A Punin le contrarió la información.

—¿Qué vas a hacer tú ahora?

—Es difícil seguir aquí, en el palacio poco puedo ayudar y dudo que las autoridades me lo permitan o lo entiendan contemplando esta ruina —respondió ella—. Y es una lástima porque me gustaría salvar algo, lo que sea, aunque solo consiga restaurar una pizca de esta biblioteca. Ahora será más complicado asegurar lo poco que nos queda porque puede entrar cualquiera y…

—Me gustaría trasladar a un lugar seguro los restos que estén en mejor estado, y, si logro recuperarlos, y más adelante tengo noticias de que el palacio es el lugar adecuado para su conservación, los volvería a traer. Puedo aseguraros que así se hará, ¿qué os parece Cressida?

Una sombra de duda oscureció la mirada de la joven bibliotecaria. Escudriñó al militar soviético un instante e hizo una mueca con los labios como si no encontrase la respuesta adecuada. Finalmente, dio su conformidad:

—No me parece una mala idea, capitán, a nadie puede molestarle que retire unas cenizas porque poco más es lo que tenemos aquí, para desgracia de las personas que tienen alguna inquietud por el conocimiento.

Punin se asomó a una ventana y llamó a voces al sargento para que subiera con las cajas que le había pedido antes de que llegase la bibliotecaria.

Fue Cressida quien le ayudó a guardar, con delicadeza, las minúsculas porciones que quedaban de los manuscritos toledanos. Lo hicieron con el máximo primor y dándose cuenta al realizar la operación de traslado de que apenas quedaban fragmentos útiles. Sin embargo, no se desanimaron y fueron recogiendo todas las partículas que no habían sido abrasadas completamente por el fuego.

Al cabo de más de una hora, salieron del edificio cargando las cajas. En la escalinata que llevaba a los jardines, se encontraron con el cabo Zanudin que subía acalorado para transmitir urgentemente el aviso que habían recibido por radio.

—La orden de la superioridad es firme, capitán: se nos pide cruzar, cuanto antes, la frontera alemana.
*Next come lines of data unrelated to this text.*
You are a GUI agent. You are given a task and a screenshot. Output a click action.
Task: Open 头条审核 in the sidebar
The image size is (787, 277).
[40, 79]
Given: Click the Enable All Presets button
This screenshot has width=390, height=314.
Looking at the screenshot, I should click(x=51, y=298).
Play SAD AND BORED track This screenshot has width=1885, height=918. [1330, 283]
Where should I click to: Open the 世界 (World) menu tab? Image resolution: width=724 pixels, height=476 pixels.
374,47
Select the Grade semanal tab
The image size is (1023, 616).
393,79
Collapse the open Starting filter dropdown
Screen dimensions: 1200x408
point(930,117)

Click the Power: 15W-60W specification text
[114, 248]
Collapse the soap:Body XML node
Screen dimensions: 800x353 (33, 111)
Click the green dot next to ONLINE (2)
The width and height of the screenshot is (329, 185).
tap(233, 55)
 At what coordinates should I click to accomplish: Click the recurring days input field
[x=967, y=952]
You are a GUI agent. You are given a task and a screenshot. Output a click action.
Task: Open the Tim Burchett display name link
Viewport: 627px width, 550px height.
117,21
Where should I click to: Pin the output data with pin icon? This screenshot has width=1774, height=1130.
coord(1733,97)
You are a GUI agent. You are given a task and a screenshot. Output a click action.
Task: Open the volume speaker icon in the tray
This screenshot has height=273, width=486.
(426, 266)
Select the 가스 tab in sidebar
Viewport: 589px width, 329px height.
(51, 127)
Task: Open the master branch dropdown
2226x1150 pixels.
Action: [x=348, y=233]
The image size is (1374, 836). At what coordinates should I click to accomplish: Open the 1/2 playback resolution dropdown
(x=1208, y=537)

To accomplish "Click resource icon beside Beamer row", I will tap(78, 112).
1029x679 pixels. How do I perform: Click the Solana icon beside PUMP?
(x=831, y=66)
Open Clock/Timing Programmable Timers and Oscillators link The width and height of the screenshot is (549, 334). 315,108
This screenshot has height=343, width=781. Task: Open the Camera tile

Al bordear el lago que había delante de la fachada del palacio barroco, Punin intentó localizar el lugar donde estaría enterrado Casanova, ninguna señal lo indicaba y lamentó no tener tiempo para buscarlo. Luego, se volvió para retener en su mente la imagen del edificio, completamente ennegrecido. Lo más hermoso que vislumbró, en ese momento, fue el rostro de Cressida. Allí permanecía, en el pórtico, la joven que había tenido la oportunidad de disfrutar con los bienes más queridos del caballero de Seingalt, un personaje casi de leyenda que se había hecho corpóreo y querido para el militar ruso.